Cosby's legal team wins 2 key rulings in comedian's retrial
Bill Cosby’s legal team won two key rulings in the comedian’s retrial on sexual assault charges Tuesday morning that will likely help bolster their aggressive efforts to portray Cosby’s primary accuser as a gold-digging opportunist who once talked of framing a celebrity.
By Tuesday, seven jurors had been seated -- two white women, three white men, one African-American man and one African-American woman. Judge Steven T. O’Neill is seeking a pool of 12 jurors and six alternates.
O’Neill ruled that Marguerite Jackson, who worked with primary accuser Andrea Constand at Temple University, can testify that she once heard Constand muse about framing a celebrity to “get money” for school or to start a business.
O’Neill, who had barred her testimony during the original trial last summer that ended in a hung jury, calling it hearsay, did not elaborate in his ruling as to why he had changed course.
O’Neill also ruled that the defense can reveal to the jury the still-undisclosed amount of a 2006 civil settlement Cosby reached with Constand -- but he won’t allow the prosecution to introduce evidence about the months of negotiations that led to the settlement.
Cosby stands accused of drugging and sexually assaulting Constand during a visit she made to his Pennsylvania home in 2004. He has denied the claims and said any sexual encounters he ever had with women were consensual.
Prosecutors have said in court papers that among the stipulations Cosby sought from Constand during three months of talks was a request to absolve him of criminal liability and not voluntarily cooperate with future law enforcement investigations about the alleged 2004 attack. They say these requests -- which Constand rejected -- demonstrate a guilty conscience.
Citing Cosby’s requests of Constand, Montgomery County District Attorney Kevin Steele argued last month in court papers that the comedian “cannot on the one hand attempt to paint Ms. Constand as 'greedy' for filing and successfully settling a civil lawsuit against him and at the same time sanitize the jury from the evidence of his own guilty conscience.”

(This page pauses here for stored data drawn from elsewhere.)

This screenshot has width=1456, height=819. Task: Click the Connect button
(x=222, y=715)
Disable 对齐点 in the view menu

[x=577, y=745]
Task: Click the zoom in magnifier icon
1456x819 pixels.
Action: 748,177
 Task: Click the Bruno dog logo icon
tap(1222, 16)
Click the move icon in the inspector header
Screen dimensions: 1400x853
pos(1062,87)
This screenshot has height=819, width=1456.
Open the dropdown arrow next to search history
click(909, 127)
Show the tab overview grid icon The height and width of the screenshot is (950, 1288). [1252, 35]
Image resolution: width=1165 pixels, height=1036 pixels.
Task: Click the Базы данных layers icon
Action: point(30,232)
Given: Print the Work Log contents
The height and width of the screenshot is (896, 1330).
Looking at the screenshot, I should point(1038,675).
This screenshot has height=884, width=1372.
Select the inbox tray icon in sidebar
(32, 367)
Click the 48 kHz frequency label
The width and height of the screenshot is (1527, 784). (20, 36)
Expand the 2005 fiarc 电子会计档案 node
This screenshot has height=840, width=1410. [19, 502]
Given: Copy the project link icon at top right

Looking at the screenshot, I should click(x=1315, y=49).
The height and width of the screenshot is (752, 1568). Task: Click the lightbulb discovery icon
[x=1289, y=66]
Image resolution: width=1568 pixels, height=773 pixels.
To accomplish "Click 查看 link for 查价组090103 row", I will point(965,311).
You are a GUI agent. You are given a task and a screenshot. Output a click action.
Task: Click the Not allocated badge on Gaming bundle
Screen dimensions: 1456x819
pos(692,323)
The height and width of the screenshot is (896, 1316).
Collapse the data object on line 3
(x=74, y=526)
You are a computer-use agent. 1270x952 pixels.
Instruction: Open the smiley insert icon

During the negotiations, Cosby also asked Constand to destroy once-sealed depositions he gave to her lawyers in 2006 in which he acknowledged giving quaaludes to a young woman prior to a sexual encounter. The deposition was unsealed in 2015, and the drug testimony read into evidence. O’Neill said he will decide during the trial -- scheduled to start on Monday -- whether that portion of testimony will be admitted this time around.
There is no allegation in the current case that Cosby gave Constand quaaludes, only that he gave her unidentified pills -- which he later said were the cold medicine Benadryl -- that made her pass out while he allegedly sexually assaulted her.